Symbolize allows authors to say things without saying them. Symbols are used to make a reader dig for the meaning of the story which helps make the story more powerful. “Hills Like Whit Elephants” by Ernest Hemmingway has many symbolizing parts. This story demands you to read between the lines to find the true meaning of it. This story about a young girl names Jig and her American lover debating about on going to a doctor appointment for Jig to have an abortion.
The story begins with an intense description at a train station surround by hills and fields. This scenery tells a lot about the couple’s relationship. There are many symbols in the story that isn’t as recognizable as the hills, the white elephant, and the train station the symbols helps recognize chaos and change. The hills symbolize more than one thing in this story. One is the obstacle we as humans most work through to achieve things. Being that these are hills and not mountain we are able to get over them.
These hills represent Jig’s unborn baby that is obstacle in the relationship between her in the American man that they could overcome. The hills could also symbolize viewpoints that could be blocked from people viewing that would like in the valley of the hills. This is a representation on how Jig views having the baby and how it’s an opportunity to a better life where the American man views it as a blockaded from have a happy and successful future.
In the story Jig says, “and we can have this all, and we could have everything and every day we make it more impossible.” By saying this she meant his is chance for the couple to partake in a new life and possibilities. The white elephant must be the most obvious symbol representing the unborn baby. A white elephant is a possession that is useless and expensive to maintain but difficult to dispose. It could also be gift that is useless to a person but priceless to another.
The white elephant symbolizes different things for Jig and her lover. For the American man the baby represents a burden to his life. “they look like white elephants” Jig says “I’ve never seen one” the man said. This conversation shows how the man is not open to the possibility of keeping the baby. For Jig this symbolizes how the baby is priceless to Jig because she feels it will give her a new life. This is where the couple’s relationship starts to come to a turn and Jig starts to have a reality check.
The setting of the story is significate and symbolic. Th train station could be one of many things. One side of the train station is green and beautiful which symbolizes new life and new beginnings.
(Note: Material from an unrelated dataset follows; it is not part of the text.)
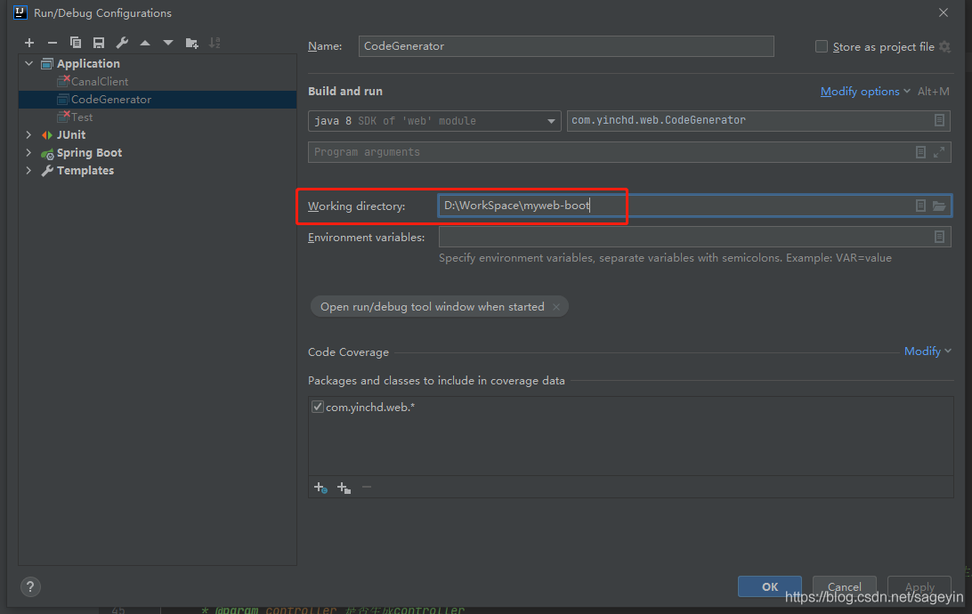Open the java 8 SDK dropdown
The image size is (972, 614).
click(x=552, y=121)
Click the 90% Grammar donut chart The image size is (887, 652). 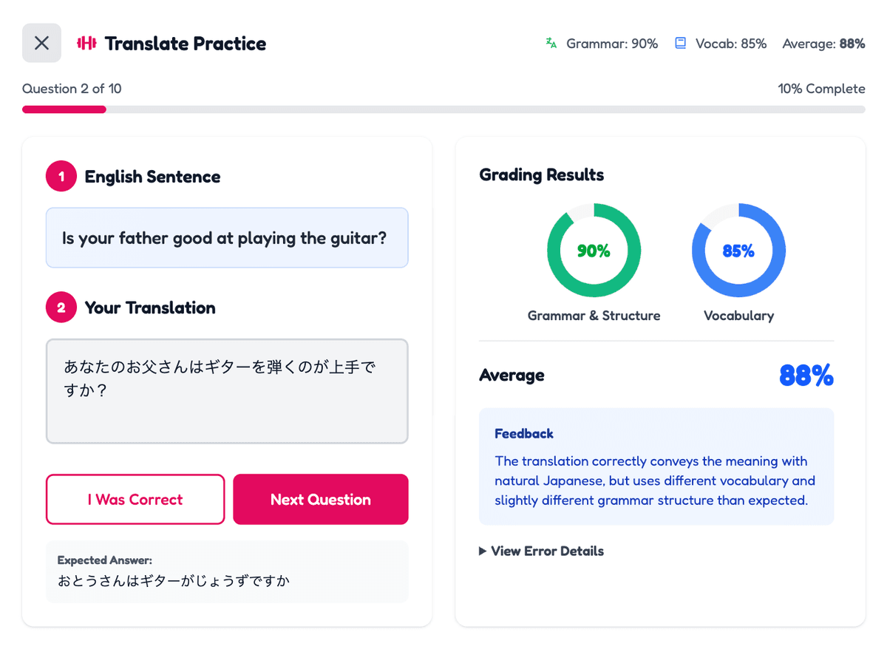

The other side of the station is dry and dead dissipation and death of the unborn baby. The railroad tracks also have an import meaning. The tracks are parallel, so they never run into each other or touch.
In the story Jig watches the man carry the bag to the other side of the station. This is the relationship of the American man and Jig and how they are more than likely going to go separate ways because they both have different desires in life. Ernest Hemmingway did a great job using symbolism thought this story. He did a great job showing a troubled couple having to make the hardest decision in a lifetime that will affect their entire lives. Hemmingway delivers a message that makes you stop and think.
this story is not solely focused on an unwanted pregnancy but a troubled relationship that is dying.